El viernes, el país se enteró, gracias a una exclusiva del periódico 'Süddeutsche Zeitung', que varios miembros de los comandos especiales de la Policía germana, soldados y miembros de las tropas de elite del GSG-9, habían entrenado en secreto e ilegalmente a agentes de las fuerzas de seguridad de Libia, entre 2005 y 2007. Se trata de un grupo de unos 30 especialistas, activos y ya retirados, que fueron reclutados por una empresa de seguridad privada, fundada y dirigida por un ex oficial del GSG 9.
Los cursos de entrenamiento en Libia se impartían fuera de servicio y en periodo de vacaciones. También se conoce el caso de un oficial de la Policía que solicitó un permiso especial para poder dedicarse a entrenar a los agentes especiales de Gadafi y que habría cobrado 50.000 euros por su trabajo. Los expertos dieron a los agentes del país africano instrucciones en técnica de disparo, seguridad personal, autodefensa, asalto de edificios o aviones ocupados por terroristas y seguridad en los aeropuertos. Los 'profesores' violaron las leyes alemanas al utilizar para sus clases información confidencial.
Agentes suspendidos
La actividad de los mercenarios con uniforme fue descubierta en junio de 2007, pero el escándalo no estalló hasta el viernes. A causa de las informaciones periodísticas, el ministerio del Interior del land de Renania del Norte-Westfalia admitió que ocho agentes de los comandos policiales de élite habían sido suspendidos del servicio activo y se les había abierto un expediente disciplinario. La Fiscalía de Düsseldorf informó, asimismo, que abrió un procedimiento penal contra un oficial, por haber utilizado material didáctico secreto en los cursos que impartió en Trípoli.

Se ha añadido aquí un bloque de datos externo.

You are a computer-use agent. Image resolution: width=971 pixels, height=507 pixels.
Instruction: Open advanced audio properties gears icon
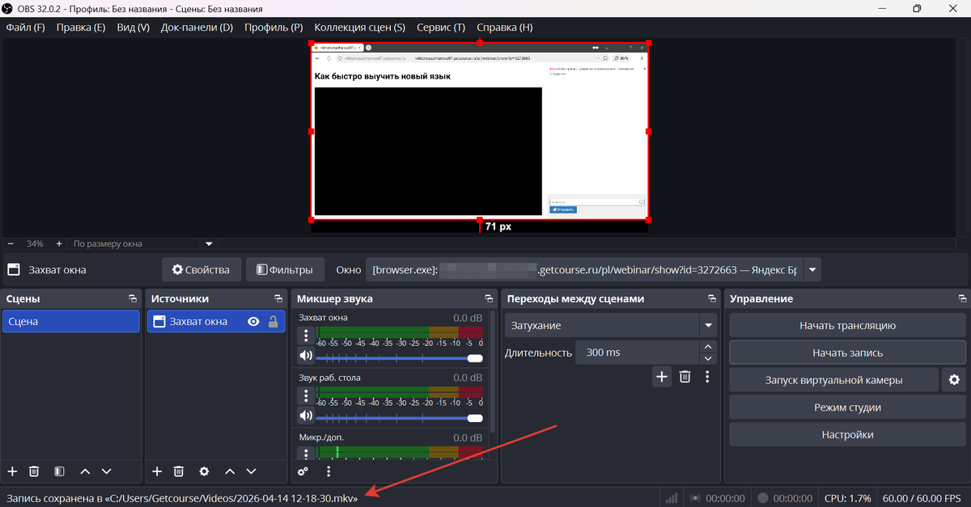point(303,471)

Para llevar a cabo sus clases de entrenamiento, los modernos mercenarios contaron, al parecer, con la interesada ayuda del BND, el servicio de espionaje exterior alemán y con la complicidad de la Embajada alemana en la capital libia, que fue informada del desarrollo del entrenamiento.
El escándalo cobró ayer una nueva dimensión cuando el periódico de Berlín 'Berliner Zeitung' señaló que la colaboración secreta e ilegal con Libia había sido pactada en octubre de 2005, durante un encuentro entre el entonces canciller Gerhard Schröder y Muamar Gadafi en Trípoli. Si se confirma el acuerdo secreto y la participación aunque pasiva del BND, el principal damnificado del escándalo podría ser el actual ministro de Exteriores alemán, Frank Walter Steinmeier, quien en octubre de 2004 ocupaba el cargo de jefe de la Cancillería federal y coordinador de los servicios secretos germanos.